(Problem statement): Without carrying over a single picture, write out the records below exactly.

=== Section Start ===

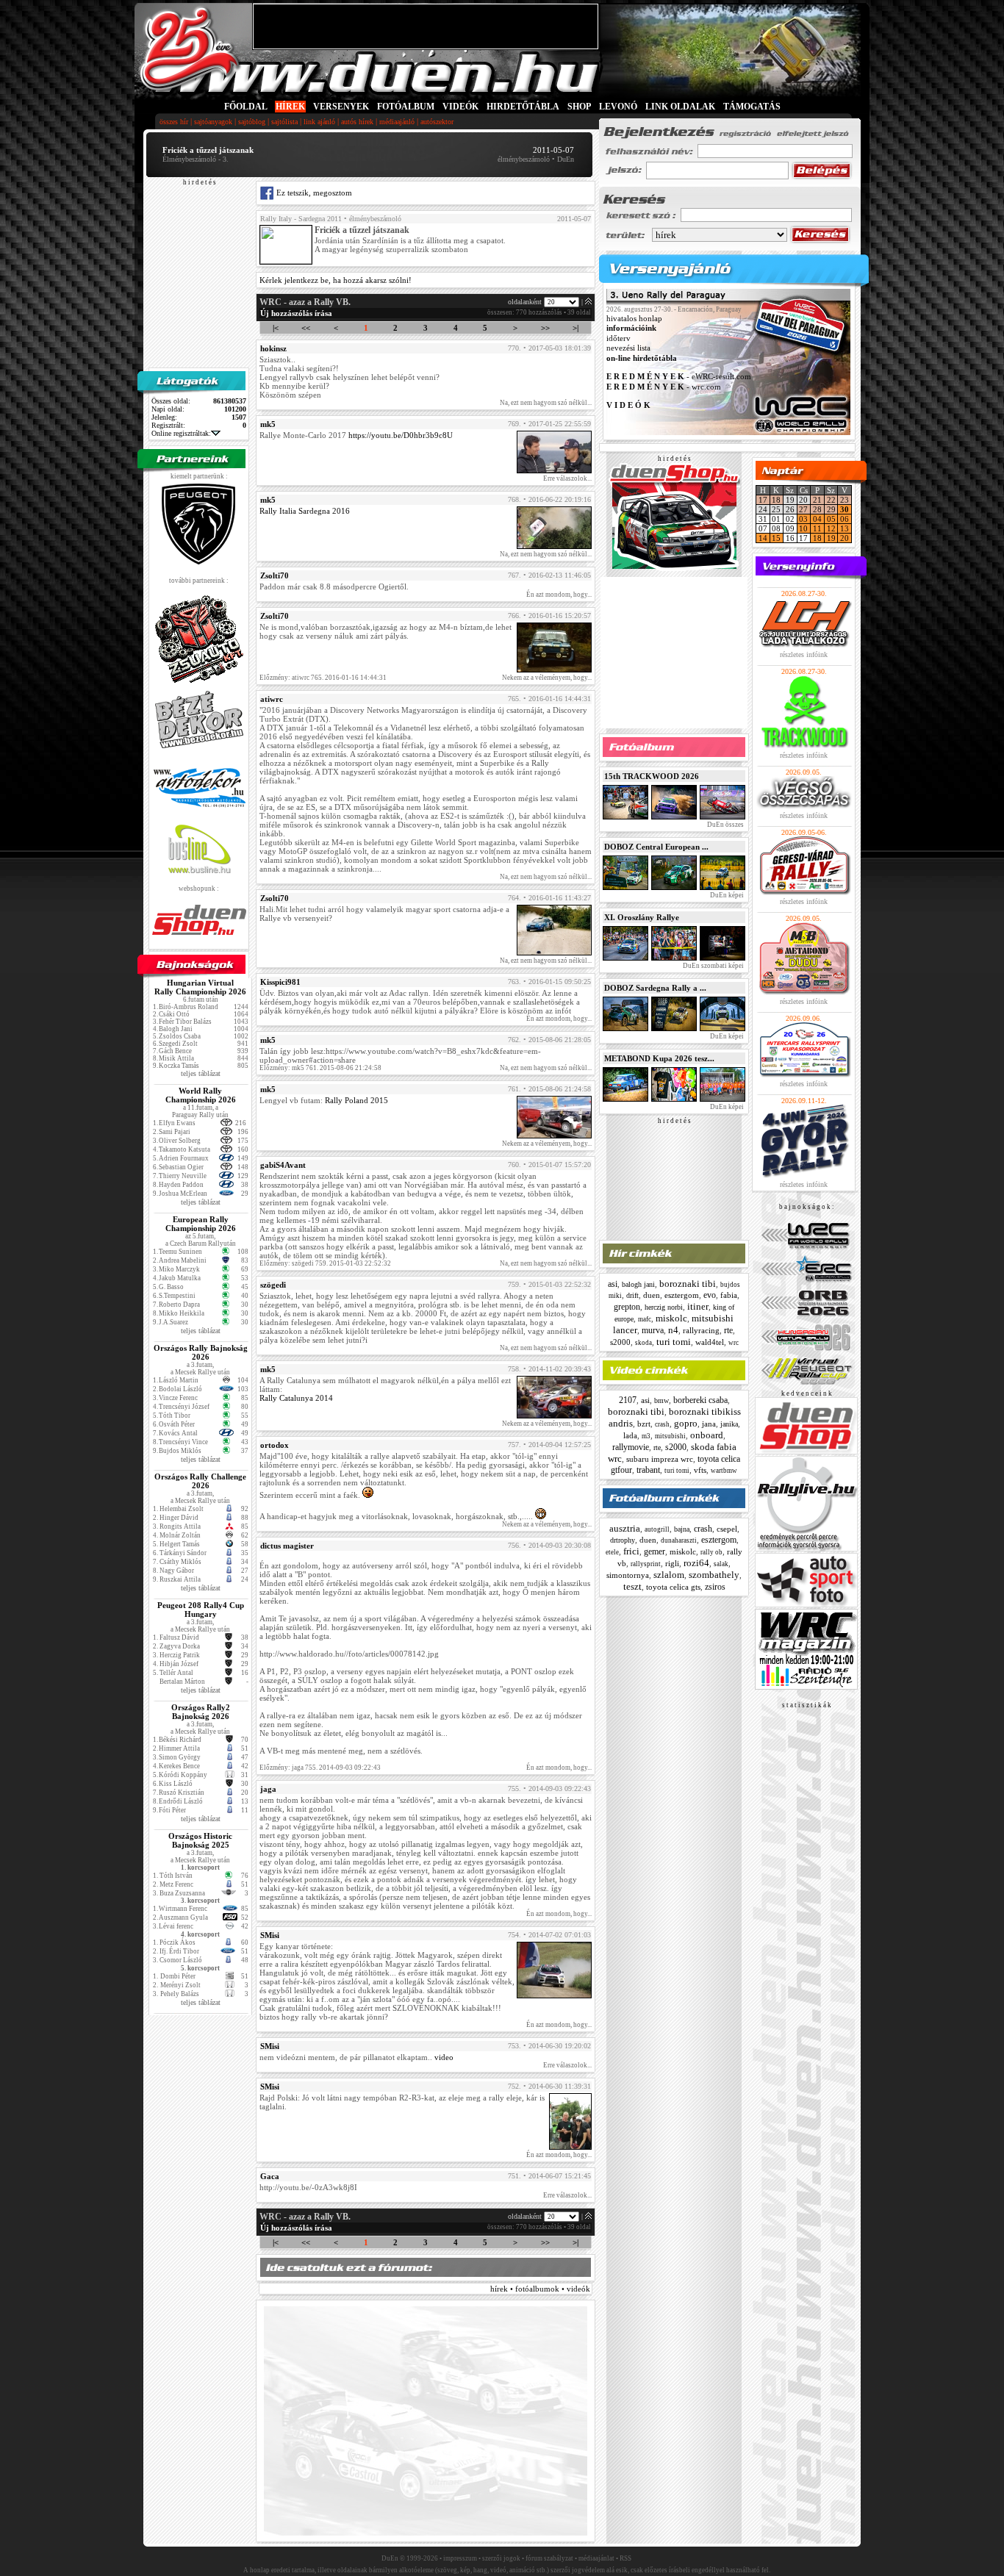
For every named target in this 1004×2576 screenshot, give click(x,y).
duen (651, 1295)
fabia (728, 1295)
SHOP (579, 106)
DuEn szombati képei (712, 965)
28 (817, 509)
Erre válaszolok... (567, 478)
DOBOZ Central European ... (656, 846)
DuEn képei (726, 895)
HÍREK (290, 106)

=== Section End ===

(Result below):
For every named target in this 1004×2576 screenshot, give click(x,y).
duen (651, 1295)
fabia (728, 1295)
SHOP (579, 106)
DuEn szombati képei (712, 965)
28 (817, 509)
Erre válaszolok... (567, 478)
DOBOZ Central European ... (656, 846)
DuEn képei (726, 895)
HÍREK (290, 106)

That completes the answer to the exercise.